Figure: Comparison of final energy for the EU residential sector (sum of buildings and appliances) in the BRISKEE scenarios. The intensified scenario assumes intensified but the same measures as in the current scenario. The Actor-related scenario takes BRISKEE findings into account.
- BRISKEE’s New Actor-Related Scenario NAMS take specific factors impacting on the implicit discount rates into account. This leads to the realization of additional economic energy saving potentials. This scenario assumes that policy measures are applied that affect the discount rates and decision behaviour of low-income households.
- Compared to the Intensified Measures Scenario IMS (which assumes that existing measures are intensified but no actor-specific measures are applied), this presents a further improvement both with respect to energy efficiency and the penetration of renewable options in the building sector.
- In combination, the difference between the two scenarios is largest when expressed in avoided CO2
- Ecodesign measures are effective – the difference is smaller for appliances covered by ecodesign measures than for buildings (which have no strict and universal energy performance limits).
- Multiple-benefits are important: Policies that underline improved comfort after a building upgrade can be a strong driver for some consumers.
- On top of intensified energy savings policy measures, lowering household-specific barriers to invest into renewable energy technologies can significantly increase the share of renewable energy in the building stock. The simulations indicate that lowering the discounts rates of low income households would support the uptake of those technologies.

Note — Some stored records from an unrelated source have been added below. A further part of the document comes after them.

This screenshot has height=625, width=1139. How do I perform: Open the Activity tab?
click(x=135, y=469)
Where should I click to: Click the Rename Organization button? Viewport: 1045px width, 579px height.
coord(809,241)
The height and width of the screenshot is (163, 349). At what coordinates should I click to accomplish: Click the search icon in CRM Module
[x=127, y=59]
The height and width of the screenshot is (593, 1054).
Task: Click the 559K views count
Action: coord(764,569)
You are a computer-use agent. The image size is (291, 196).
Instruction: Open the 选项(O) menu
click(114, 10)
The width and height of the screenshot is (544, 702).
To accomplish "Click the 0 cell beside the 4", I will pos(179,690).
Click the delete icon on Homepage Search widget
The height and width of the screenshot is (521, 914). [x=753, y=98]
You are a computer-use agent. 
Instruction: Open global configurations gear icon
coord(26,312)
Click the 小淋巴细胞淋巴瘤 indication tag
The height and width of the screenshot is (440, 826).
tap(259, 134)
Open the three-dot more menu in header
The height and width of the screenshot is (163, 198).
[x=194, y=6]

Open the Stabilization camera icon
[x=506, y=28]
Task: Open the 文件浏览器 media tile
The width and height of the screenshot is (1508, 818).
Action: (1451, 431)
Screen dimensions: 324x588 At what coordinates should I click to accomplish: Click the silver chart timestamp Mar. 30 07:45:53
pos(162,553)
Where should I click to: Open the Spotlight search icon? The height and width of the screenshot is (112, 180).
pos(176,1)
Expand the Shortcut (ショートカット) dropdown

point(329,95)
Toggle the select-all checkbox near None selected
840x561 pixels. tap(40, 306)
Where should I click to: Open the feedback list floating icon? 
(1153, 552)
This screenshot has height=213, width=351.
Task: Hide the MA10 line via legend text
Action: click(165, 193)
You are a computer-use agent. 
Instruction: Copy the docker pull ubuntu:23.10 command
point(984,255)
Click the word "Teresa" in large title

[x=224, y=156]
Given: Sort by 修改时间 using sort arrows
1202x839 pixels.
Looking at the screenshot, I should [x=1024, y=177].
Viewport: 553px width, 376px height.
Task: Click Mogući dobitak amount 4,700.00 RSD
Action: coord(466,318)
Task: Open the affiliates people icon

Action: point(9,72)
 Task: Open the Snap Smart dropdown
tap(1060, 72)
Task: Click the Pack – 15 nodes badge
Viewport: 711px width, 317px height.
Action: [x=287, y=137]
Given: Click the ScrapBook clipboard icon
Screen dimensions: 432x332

- The results also suggest that additional monetary policy measures like subsidies can further reduce final energy demand and stimulate investments in energy efficiency significantly. However, this would have to be carried out with care: a programme subsidizing the purchase of very efficient white goods appliances for low-income households in all EU member states would only lead to minor savings in the projected energy demand.
- The technical performance of the product or installation is crucial. Besides light bulbs, participants rated performance criteria as the most important criteria in almost all countries. However, if the technologies are not able to fulfill the expectations of investors the technologies might run into the risk of being generally perceived as unreliable.
- Environmental criteria play a significant role in the decision process. Thus, by addressing the environmental benefits of energy efficiency technologies, the share of the population with a high(er) environmental identity can be influenced.